At a faculty workshop at Bethel Seminary in St. Paul, I marveled at new elements in the education panoply. A serious program of coaching for pastors from around the country was most intriguing, with seven curricular modules in the formal program and weekly sessions with coaches for accountability. Any pastor anywhere could apply. Bethel also offered a “Leadership Enrichment Seminar Series” with a focus on team ministry.

Over the past seven years, funding by the Lilly Endowment has encouraged scores of seminaries to initiate programs that thicken the ecosystems for faith development and faithful ministry in a wide variety of denominations and churches. I sense other forces as well, especially the diminished capacity of denominations and other governing bodies to maintain programs and corporate practices previously significant for faith development of members and leaders. If my analysis is correct, the pressures for expansion of programs and even of mission will continue.
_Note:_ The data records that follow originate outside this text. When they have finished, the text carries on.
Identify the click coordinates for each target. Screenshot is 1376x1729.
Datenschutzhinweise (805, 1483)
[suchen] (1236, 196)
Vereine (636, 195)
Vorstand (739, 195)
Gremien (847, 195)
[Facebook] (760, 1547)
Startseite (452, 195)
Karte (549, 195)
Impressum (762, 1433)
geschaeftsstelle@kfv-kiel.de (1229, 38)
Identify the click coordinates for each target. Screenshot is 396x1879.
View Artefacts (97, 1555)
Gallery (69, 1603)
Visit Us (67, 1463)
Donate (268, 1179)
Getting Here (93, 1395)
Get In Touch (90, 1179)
Though my institution carefully considers each new program, the sum of the efforts does recast us as a “retailer” as well as a “wholesaler.” We now provide many services to congregations, pastors and individual Christians that were not provided a generation ago. Some say, “We’ve been pushed too fast into too many things.” Do our programs undercut others run by congregations and judicatories? Perhaps. But we have exercised considerable restraint in the face of opportunities, because the seminary is perceived as one of the few remaining dependable resources for Christian nurture beyond the local congregation and the limited leadership experiences afforded in presbyteries.

What guides our selection of the programs that go beyond our degree-offering “wholesale” work? First, we have tried to be clear with everyone that the financial resources of the seminary are for the bread and butter of theological education—preparing pastors and educators for congregational leadership. We already stretch endowment resources to accomplish that mission, so all additional programs and partnerships should be self-sustaining. Insofar as possible, the “retail operations” should “pay rent” by attracting money for overhead, shared personnel and other financial needs.

We have adhered to this principle in almost every case—discontinuing programs that did not receive designated funds for support. When the parish nurse program had no more funds, we discontinued it. As promised resources for the center on aging did not materialize, we ceased its activities but maintain the benefit of having a professor on aging on the faculty.

Second, and equally important, each associated program” offers real synergy with the core programs and mission. Project Burning Bush not only attracts students for future matriculation, it also affords internship experiences for current students and teaching opportunities to sharpen our skills with young people. The Institute for Reformed Theology gives invaluable experience to current students in working with pastors, educators and scholars in cooperative endeavors. The various associated programs all lift the image of Union-PSCE, sometimes regionally and sometimes nationally, permitting additional cultivation with donors and visibility for recruitment.

Third, and also equally important, each program must contribute to the ecosystem by being unavailable elsewhere as a resource for church and society.

Fourth, faculty from the seminary must give leadership to the programs, and the programs must be in accord with the general direction of our theological education. Benedictine analysts might say that programs must be accepted as good ones by the consensus melior partes (consensus of the better part) of the community.

Fifth, the associated programs are most effective when each supports the work of other associated programs and shares scarce resources to serve in more than one area.

In the seminary I serve—and, I am certain, in all the seminaries of North America—we pray that our decisions both keep faith with the churches that support us and nourish theological education for proclamation of the gospel.